A Northland farm trust is seeking consents to build a hydro-electric power station capable of generating 3 megawatts of electricity that would help secure the region's energy supply in disasters.
Glenview Estate, owned by Neil and Dianne Lewis, has applied to the Northland Regional Council for consents to divert water from the Wairua River by building a low weir, digging, drilling, and blasting a short power canal.
Water from the river will be diverted to two turbines to generate about 3 megawatts of power.
The Lewis family trust, SBS Family Trust, is owned by Glenview Estate, which operates a 600-cow dairy farm and a small basalt quarry on Knight Rd in Kokopu, 21km west of Whangārei.
The Wairua River has two large waterfalls. The first is at Titoki where Northpower operates the Wairua hydroelectric power station, while the second is unnamed and it's where Glenview intends to divert water around to a new power station.
But the Whatitiri Resource Management Unit (WRMU) has asked NRC to immediately withdraw the consent application until proper consultation with the local hapū was done.
Spokesman Millan Ruka called for appropriate consultation to be had with his hapū that allowed a site visit, time to assess the application and gain advice, and to prepare an assessment of environmental effects and a cultural impact report.
In a letter to NRC consents manager Stuart Savill, Ruka said the application has a huge potential impact on his hapū's rohe awa and that all hapū in the catchment have a rightful concern of their shared waterways.
"There is a process for such applications and clearly there is yet another breach of goodwill and trust that we have come to expect from our NRC, particularly when water-related, and with our places of significance."
NRC group manager regulatory services Colin Dall said the council would process the application for consents according to the Resource Management Act.
Neil Lewis said the cost of the project and other details were yet to be worked out and depended on his family trust getting the necessary consents.
Plans for a power station were born out of the fact that more sustainable farm practices were being demanded by the Government and Fonterra, he said.

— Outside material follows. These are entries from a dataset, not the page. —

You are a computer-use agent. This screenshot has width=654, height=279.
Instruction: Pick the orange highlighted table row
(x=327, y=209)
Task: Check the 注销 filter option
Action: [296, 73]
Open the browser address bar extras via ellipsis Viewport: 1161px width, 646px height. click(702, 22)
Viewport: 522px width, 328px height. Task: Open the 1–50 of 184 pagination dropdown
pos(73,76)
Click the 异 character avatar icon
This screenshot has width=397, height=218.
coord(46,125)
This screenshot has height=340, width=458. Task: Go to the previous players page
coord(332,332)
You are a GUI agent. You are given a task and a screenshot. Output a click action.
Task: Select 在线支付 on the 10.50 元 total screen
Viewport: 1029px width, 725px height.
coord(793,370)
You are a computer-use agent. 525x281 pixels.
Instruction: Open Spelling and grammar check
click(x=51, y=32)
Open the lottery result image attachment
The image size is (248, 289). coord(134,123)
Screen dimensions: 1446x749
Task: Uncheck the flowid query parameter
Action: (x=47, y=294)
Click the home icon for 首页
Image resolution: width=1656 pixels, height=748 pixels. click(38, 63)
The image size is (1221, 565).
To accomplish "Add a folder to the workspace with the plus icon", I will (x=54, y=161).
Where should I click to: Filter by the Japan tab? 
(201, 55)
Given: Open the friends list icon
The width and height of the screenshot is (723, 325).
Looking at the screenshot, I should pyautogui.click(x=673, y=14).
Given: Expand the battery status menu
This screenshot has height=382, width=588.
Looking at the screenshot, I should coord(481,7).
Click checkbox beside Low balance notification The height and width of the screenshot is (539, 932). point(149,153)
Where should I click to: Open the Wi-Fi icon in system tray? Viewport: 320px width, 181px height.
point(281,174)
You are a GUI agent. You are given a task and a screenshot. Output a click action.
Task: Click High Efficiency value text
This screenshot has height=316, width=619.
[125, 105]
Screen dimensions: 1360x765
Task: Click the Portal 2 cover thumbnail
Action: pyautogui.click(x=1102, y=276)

"We've got a natural topography on our farm and can supply an awful lot of power. We're just testing the waters at the moment," he said.
In their application to NRC, the Lewises said the power station would be a regionally and nationally significant project that would boost Northland's security of energy supply in the instance of natural disasters, and would help New Zealand meet carbon-reduction goals.
"It is obvious that this new generated, renewable energy can not be taken away to the big cities in times of shortage and provide carbon-free energy to Northland."
They said 480 metres out of the several hundred kilometres of the river and its tributaries made the size of the water diversion for the power project "very small".
"The fact that all the water diverted is returned to the river within 480 metres, meaning a zero take, combined with the fact the Wairua is a river that has no outstanding features and has poor water quality, makes the application exceptional in circumstance."
The Regional Water Plan did not name the Wairua River as having outstanding features and values and none of the fish caught in the area of the proposed diversion were threatened, the application stated.
Plans are in place whereby any eels and elvers that enter the penstocks are safely released back into the river.
The Lewises said members of the local iwi have pointed out that the portion of the river diverted around would never have been used as it was far too dangerous to navigate and too fast-flowing to try fishing for eels in.
They said Harry Tuhiwai, a representative of the Kotokota Marae situated next to the Wairua River in Titoki, was in charge of the elver relocation programme at the Northpower station and would help with the proposed project in terms of building an elver ladder.
If anything, the Lewises said, water quality would be improved because water travelling through the penstocks would be filtered and oxygenated.
The project created less than minor adverse effects at most and their application for consents should be successful without public consultation, they said.